Before installing this node, you must install the following in order:

1. [ComfyUI](https://github.com/comfyanonymous/ComfyUI) installed and working

2. FFmpeg installed on your system:
   - Windows: Download from [here](https://github.com/BtbN/FFmpeg-Builds/releases) and add to system PATH

## Installation

Only proceed with installation after confirming all prerequisites are installed and working.

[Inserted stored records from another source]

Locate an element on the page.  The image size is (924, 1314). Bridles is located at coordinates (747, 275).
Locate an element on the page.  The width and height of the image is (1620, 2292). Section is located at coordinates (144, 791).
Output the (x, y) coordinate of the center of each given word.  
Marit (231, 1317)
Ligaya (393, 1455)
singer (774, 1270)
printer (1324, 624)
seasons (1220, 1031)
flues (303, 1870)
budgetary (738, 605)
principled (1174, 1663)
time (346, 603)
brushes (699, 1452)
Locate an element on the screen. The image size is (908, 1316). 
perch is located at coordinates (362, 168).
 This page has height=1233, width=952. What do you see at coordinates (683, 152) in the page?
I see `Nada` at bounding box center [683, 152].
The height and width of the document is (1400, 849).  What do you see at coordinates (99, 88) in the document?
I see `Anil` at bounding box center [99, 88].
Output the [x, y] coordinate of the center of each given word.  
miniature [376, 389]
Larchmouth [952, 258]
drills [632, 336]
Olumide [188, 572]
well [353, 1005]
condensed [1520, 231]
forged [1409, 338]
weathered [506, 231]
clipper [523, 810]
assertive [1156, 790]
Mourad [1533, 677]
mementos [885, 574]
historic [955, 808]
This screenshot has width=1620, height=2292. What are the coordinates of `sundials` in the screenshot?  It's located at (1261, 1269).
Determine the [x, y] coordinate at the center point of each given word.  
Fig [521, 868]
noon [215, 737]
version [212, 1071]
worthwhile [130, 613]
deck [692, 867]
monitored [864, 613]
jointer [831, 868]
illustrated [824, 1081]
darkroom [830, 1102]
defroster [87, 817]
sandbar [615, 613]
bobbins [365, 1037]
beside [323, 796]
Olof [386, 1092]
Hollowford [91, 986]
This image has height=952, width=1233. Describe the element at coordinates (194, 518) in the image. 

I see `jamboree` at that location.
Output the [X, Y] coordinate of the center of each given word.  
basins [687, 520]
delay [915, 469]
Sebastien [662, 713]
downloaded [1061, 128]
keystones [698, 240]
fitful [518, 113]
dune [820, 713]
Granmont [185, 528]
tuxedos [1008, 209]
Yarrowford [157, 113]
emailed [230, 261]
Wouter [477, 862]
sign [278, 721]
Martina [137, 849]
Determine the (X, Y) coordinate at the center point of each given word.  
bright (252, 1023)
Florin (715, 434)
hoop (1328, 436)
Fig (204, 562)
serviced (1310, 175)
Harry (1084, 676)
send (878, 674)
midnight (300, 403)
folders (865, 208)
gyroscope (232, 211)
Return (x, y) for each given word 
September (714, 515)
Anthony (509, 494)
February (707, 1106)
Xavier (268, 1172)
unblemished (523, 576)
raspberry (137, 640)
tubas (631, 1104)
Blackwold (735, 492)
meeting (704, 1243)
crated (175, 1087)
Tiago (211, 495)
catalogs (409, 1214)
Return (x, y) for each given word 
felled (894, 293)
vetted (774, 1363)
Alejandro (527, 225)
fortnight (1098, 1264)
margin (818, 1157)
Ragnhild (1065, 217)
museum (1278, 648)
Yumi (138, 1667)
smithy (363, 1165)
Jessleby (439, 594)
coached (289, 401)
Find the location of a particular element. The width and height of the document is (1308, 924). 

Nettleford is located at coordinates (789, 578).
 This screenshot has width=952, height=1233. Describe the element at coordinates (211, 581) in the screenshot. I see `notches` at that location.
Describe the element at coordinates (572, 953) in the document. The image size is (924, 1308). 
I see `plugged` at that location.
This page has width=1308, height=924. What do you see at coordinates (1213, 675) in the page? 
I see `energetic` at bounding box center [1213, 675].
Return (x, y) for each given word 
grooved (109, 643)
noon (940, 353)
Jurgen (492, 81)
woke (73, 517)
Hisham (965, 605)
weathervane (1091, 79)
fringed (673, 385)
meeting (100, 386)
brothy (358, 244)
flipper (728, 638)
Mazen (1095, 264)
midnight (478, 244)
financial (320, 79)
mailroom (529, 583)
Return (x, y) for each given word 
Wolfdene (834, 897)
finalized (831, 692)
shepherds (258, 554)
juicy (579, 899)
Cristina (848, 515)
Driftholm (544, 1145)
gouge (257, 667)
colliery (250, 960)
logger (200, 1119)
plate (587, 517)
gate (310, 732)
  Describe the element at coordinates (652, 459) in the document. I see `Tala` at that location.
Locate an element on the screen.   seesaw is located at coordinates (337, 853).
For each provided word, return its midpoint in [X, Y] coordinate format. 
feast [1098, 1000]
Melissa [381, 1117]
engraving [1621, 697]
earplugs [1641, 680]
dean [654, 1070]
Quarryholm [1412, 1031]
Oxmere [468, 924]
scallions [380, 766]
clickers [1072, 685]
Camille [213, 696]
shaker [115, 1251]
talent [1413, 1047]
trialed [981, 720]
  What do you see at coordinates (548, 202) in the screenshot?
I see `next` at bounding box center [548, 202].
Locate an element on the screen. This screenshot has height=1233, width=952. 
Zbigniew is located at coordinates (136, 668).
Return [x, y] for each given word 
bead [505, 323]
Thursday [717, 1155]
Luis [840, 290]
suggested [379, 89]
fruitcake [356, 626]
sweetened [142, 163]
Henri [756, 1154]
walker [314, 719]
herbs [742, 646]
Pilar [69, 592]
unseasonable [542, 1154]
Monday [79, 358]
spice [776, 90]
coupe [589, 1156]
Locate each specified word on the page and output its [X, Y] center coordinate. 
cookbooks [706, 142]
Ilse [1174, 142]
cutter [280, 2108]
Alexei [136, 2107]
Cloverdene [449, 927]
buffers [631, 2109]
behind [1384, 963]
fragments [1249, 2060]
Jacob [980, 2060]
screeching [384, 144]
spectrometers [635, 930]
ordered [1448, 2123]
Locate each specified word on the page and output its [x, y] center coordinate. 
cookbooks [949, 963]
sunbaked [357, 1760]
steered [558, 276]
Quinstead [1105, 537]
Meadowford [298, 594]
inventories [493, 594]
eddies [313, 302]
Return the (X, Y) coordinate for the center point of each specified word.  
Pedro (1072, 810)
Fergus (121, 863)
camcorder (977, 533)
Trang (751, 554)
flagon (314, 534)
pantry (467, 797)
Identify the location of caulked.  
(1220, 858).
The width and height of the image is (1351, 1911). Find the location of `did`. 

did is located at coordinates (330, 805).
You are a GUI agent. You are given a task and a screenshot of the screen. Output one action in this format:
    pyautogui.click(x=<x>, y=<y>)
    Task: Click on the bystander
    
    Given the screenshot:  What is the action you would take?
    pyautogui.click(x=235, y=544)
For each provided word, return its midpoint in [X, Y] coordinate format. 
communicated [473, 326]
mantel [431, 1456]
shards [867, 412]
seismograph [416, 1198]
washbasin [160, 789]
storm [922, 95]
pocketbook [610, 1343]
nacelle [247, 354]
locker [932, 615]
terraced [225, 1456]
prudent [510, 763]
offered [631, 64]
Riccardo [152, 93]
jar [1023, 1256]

1. Clone this repository into your ComfyUI custom_nodes directory:
```bash
cd ComfyUI/custom_nodes
git clone https://github.com/ShmuelRonen/ComfyUI-LatentSyncWrapper.git
cd ComfyUI-LatentSyncWrapper
pip install -r requirements.txt
```

## Required Dependencies
```
diffusers>=0.32.2
transformers
huggingface-hub
omegaconf
einops
opencv-python
mediapipe
face-alignment
decord
ffmpeg-python
safetensors
soundfile
```

## Note on Model Downloads

On first use, the node will automatically download required model files from HuggingFace:
- LatentSync 1.5 UNet model
- Whisper model for audio processing
- You can also manually download the models from HuggingFace repo: https://huggingface.co/ByteDance/LatentSync-1.5

### Checkpoint Directory Structure

After successful installation and model download, your checkpoint directory structure should look like this:

```
./checkpoints/
|-- .cache/
|-- auxiliary/
|-- whisper/
|   `-- tiny.pt
|-- config.json
|-- latentsync_unet.pt  (~5GB)
|-- stable_syncnet.pt   (~1.6GB)
```

Make sure all these files are present for proper functionality. The main model files are:
- `latentsync_unet.pt`: The primary LatentSync 1.5 model
- `stable_syncnet.pt`: The SyncNet model for lip-sync supervision
- `whisper/tiny.pt`: The Whisper model for audio processing

## Usage

1. Select an input video file with AceNodes video loader
2. Load an audio file using ComfyUI audio loader
3. (Optional) Set a seed value for reproducible results
4. (Optional) Adjust the lips_expression parameter to control lip movement intensity
5. (Optional) Modify the inference_steps parameter to balance quality and speed
6. Connect to the LatentSync1.5 node
7. Run the workflow

The processed video will be saved in ComfyUI's output directory.

### Node Parameters:
- `video_path`: Path to input video file
- `audio`: Audio input from AceNodes audio loader
- `seed`: Random seed for reproducible results (default: 1247)
- `lips_expression`: Controls the expressiveness of lip movements (default: 1.5)
  - Higher values (2.0-3.0): More pronounced lip movements, better for expressive speech
  - Lower values (1.0-1.5): Subtler lip movements, better for calm speech
  - This parameter affects the model's guidance scale, balancing between natural movement and lip sync accuracy
- `inference_steps`: Number of denoising steps during inference (default: 20)
  - Higher values (30-50): Better quality results but slower processing
  - Lower values (10-15): Faster processing but potentially lower quality
  - The default of 20 usually provides a good balance between quality and speed

### Tips for Better Results:
- For speeches or presentations where clear lip movements are important, try increasing the lips_expression value to 2.0-2.5
- For casual conversations, the default value of 1.5 usually works well
- If lip movements appear unnatural or exaggerated, try lowering the lips_expression value
- Different values may work better for different languages and speech patterns
- If you need higher quality results and have time to wait, increase inference_steps to 30-50
- For quicker previews or less critical applications, reduce inference_steps to 10-15


## Known Limitations

- Works best with clear, frontal face videos
- Currently does not support anime/cartoon faces
- Video should be at 25 FPS (will be automatically converted)
- Face should be visible throughout the video

## Credits

This is an unofficial implementation based on:
- [LatentSync 1.5](https://github.com/bytedance/LatentSync) by ByteDance Research
- [ComfyUI](https://github.com/comfyanonymous/ComfyUI)

## License

This project is licensed under the Apache License 2.0 - see the LICENSE file for details.